Léo et Rémi, 13 ans, sont amis depuis toujours. Jusqu’à ce qu’un événement impensable les sépare. Léo se rapproche alors de Sophie, la mère de Rémi, pour essayer de comprendre…

Critique du film

Après l’accueil très chaleureux et la Caméra d’Or reçus au festival de Cannes pour son premier long-métrage, Girl, Lukas Dhont a longtemps porté le film à travers le monde, ne lui laissant guère de temps pour en faire le deuil et préparer le fameux « second film », celui que l’on a trop vite fait de qualifier de film de la confirmation.
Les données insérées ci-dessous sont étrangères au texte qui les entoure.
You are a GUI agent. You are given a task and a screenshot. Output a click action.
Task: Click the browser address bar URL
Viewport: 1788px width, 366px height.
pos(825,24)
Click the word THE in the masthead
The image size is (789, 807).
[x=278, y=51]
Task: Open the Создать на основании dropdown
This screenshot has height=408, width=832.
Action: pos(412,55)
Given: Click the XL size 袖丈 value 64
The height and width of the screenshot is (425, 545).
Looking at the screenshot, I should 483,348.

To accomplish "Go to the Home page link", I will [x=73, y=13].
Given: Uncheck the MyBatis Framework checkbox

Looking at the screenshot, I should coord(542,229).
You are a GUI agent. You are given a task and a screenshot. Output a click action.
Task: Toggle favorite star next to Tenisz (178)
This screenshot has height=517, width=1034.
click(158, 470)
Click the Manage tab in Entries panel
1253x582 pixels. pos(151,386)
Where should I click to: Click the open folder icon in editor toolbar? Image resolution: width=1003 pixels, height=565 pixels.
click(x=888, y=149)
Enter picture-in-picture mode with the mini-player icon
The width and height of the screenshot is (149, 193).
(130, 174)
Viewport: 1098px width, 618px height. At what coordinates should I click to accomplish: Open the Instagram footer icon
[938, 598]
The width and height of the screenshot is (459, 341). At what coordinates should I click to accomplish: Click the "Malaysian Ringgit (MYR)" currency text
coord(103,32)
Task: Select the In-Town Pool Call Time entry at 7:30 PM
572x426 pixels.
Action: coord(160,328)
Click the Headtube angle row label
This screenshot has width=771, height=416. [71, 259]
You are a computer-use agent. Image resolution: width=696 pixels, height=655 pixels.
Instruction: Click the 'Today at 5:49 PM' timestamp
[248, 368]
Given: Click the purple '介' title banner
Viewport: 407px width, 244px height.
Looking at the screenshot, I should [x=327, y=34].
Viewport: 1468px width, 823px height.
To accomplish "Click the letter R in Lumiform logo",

Dire que l’on attendait Close serait un euphémisme tant son premier long-métrage avait révélé un regard unique, celui d’un jeune cinéaste particulièrement doué dans la direction d’acteurs, qui s’emparait d’un sujet délicat pour mieux le façonner à son image et l’amener vers des contrées inédites. Raconter la difficulté d’être soi dans une société basée sur des normes, qui a besoin de faire rentrer l’individu dans des cases, voilà le tour de force qu’il réussissait dans Girl et qui justifiait déjà l’attente d’une nouvelle occurence cinématographique de ce nouveau talent belge. À seulement trente-et-un ans, le voilà propulsé dans le grand bain de la Compétition Officielle avec une seconde oeuvre intime, qui sonde les peurs et les affres de la masculinité.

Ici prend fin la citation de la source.